At-Most-Once Dispatch Guarantee

Kaal guarantees at-most-once dispatch per (key, fire_time) for recurring jobs and at-most-once dispatch per job_id for delayed jobs on Redis, Postgres, and MySQL-backed deployments under the documented crash-and-restart model.

What This Means

If multiple scheduler nodes observe the same due occurrence, Kaal dispatches that occurrence at most once.

If multiple scheduler nodes sweep the same due delayed job, Kaal dispatches that job_id at most once.

For any given (key, fire_time), Kaal also generates the same deterministic idempotency_key. That gives job code a stable dedupe key when it needs to extend Kaal’s dispatch guarantee to downstream effects.

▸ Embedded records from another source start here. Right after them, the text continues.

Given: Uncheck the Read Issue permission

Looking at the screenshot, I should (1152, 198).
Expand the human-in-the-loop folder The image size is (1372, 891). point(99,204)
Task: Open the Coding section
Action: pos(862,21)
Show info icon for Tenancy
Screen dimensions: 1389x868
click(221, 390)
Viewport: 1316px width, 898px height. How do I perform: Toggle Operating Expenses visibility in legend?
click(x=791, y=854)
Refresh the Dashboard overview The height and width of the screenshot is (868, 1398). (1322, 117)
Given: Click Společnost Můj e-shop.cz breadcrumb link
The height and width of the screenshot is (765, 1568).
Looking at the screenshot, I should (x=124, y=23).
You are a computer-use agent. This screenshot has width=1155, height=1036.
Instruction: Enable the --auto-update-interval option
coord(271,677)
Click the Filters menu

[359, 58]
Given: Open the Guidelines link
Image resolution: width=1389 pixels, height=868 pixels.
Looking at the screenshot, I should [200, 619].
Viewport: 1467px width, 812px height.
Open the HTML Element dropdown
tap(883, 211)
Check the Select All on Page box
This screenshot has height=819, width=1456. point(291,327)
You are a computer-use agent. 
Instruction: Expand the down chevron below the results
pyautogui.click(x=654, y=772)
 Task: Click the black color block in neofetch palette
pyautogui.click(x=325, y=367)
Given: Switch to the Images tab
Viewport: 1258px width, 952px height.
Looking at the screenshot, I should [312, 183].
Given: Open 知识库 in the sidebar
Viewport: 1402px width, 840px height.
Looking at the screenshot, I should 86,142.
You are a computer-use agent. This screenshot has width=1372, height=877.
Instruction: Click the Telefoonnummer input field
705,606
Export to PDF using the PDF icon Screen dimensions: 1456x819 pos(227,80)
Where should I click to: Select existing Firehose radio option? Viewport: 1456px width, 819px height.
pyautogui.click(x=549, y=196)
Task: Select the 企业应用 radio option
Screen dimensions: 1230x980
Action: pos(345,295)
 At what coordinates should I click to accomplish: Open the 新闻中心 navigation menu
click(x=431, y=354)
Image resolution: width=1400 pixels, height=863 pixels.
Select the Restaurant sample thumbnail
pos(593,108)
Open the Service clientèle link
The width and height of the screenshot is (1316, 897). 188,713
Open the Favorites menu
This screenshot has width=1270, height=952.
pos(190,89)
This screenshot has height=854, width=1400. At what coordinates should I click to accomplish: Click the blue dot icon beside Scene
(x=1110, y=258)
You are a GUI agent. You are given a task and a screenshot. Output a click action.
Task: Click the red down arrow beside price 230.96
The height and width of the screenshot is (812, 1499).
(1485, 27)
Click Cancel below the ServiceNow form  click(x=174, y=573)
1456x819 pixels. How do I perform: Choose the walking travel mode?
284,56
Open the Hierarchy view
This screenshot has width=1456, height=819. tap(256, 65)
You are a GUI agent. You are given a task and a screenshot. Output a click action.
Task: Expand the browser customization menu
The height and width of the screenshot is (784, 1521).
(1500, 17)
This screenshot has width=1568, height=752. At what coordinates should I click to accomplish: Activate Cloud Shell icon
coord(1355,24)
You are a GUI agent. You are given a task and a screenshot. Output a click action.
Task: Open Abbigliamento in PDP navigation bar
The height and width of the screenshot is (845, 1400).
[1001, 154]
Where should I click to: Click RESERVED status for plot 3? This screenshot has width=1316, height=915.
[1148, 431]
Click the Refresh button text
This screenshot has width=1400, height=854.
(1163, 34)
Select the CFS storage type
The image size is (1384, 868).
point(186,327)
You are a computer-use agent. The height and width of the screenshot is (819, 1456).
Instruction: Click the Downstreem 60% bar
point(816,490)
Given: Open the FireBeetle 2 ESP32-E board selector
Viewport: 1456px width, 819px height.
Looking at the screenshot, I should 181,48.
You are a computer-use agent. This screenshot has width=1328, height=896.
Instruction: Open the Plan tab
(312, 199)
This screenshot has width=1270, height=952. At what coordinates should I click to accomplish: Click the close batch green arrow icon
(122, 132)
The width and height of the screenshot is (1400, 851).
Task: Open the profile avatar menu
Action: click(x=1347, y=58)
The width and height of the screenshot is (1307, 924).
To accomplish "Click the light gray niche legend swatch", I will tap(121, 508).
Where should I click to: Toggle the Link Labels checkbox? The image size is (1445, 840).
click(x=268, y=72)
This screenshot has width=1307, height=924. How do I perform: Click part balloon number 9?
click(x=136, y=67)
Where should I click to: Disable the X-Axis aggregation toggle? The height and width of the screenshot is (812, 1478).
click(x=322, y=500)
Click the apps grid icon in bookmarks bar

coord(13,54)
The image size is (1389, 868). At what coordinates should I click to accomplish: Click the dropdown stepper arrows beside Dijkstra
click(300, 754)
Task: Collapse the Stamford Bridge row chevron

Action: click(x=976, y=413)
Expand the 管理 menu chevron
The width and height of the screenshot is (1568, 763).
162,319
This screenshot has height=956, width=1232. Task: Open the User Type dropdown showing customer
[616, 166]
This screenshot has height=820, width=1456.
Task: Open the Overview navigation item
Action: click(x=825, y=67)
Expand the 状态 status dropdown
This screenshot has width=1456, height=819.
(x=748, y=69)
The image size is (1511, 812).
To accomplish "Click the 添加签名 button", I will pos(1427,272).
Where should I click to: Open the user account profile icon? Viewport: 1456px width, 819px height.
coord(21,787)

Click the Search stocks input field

Delayed jobs use caller-supplied job_id values instead of generated idempotency_key values. Choose stable job_id values when delayed-job enqueue operations themselves must be idempotent.

Operational Assumptions

This guarantee applies when:

  • all scheduler nodes share the same healthy Redis, Postgres, or MySQL backend
  • enable_log_dispatch_registry = true
  • lease_ttl >= window_lookback + tick_interval
  • all nodes use the same namespace
  • all nodes load the same scheduler definition set

For delayed jobs, the relevant assumptions are:

  • all scheduler nodes share the same healthy delayed-job store for the configured backend
  • all nodes use the same namespace and backend configuration
  • all nodes can resolve the delayed job class at dispatch time unless the class is blocked by configuration

Documented Model

Kaal’s dispatch guarantee is based on the following runtime model:

  1. discover due occurrences for each registered scheduler entry
  2. check whether (key, fire_time) is already present in the dispatch registry
  3. attempt to claim the backend coordination lock for that occurrence and, when the claim succeeds, log a dispatch attempt for (key, fire_time) in the active dispatch registry before invoking the callback
  4. invoke the dispatch callback only when the occurrence is not already logged and the lock-claim/logging step succeeds
  5. on restart, repeat the same registry check, lock-claim, and dispatch-attempt logging steps during recovery before replaying missed occurrences

The documented model covers:

  • concurrent scheduler nodes
  • repeated normal ticks
  • process crash and restart
  • normal backend reconnect behavior

For delayed jobs, the documented model is:

  1. persist the delayed job in backend storage keyed by job_id
  2. on each tick, sweep due delayed jobs in run_at order
  3. atomically claim due delayed jobs from backend storage
  4. dispatch the claimed job through the shared job dispatcher
  5. if dispatch raises after claim, log the failure and do not retry automatically

Redis uses an atomic pop. Postgres and supported MySQL versions use SKIP LOCKED. Older SQL backends fall back to delete confirmation; that path remains correct, and Kaal adds a small pre-claim jitter to reduce synchronized contention between nodes.

It does not claim arbitrary network partition or split-brain storage guarantees.

Evidence

Kaal backs this guarantee with three concrete evidence signals in the repository:

  • coordinator regression coverage that proves repeated normal ticks skip an already-dispatched (key, fire_time)
  • threaded contention specs for Redis and SQL-backed adapters
  • multi-node CLI checks in CI for Redis, Postgres, and MySQL using two live kaal start processes against the same backend

Together, these checks validate the guarantee at the coordinator level, the adapter level, and the real process-orchestration level.

Extending To Job Effects

Kaal guarantees dispatch semantics. To make downstream job effects effectively once as well, use the provided idempotency_key at the job boundary.

Examples:

  • insert a row with a unique key on idempotency_key before sending an email
  • record a payment or invoice attempt keyed by idempotency_key
  • persist an outbound event log keyed by idempotency_key before publishing

Boundary

Kaal guarantees at-most-once scheduler dispatch per (key, fire_time) for recurring work and at-most-once dispatch per job_id for delayed work under the documented model. Delayed jobs are deleted from storage before dispatch is attempted, so a failure after claim is treated as lost work and must be handled operationally or by the job producer. Exactly-once effects in external systems still depend on the job’s own idempotency handling.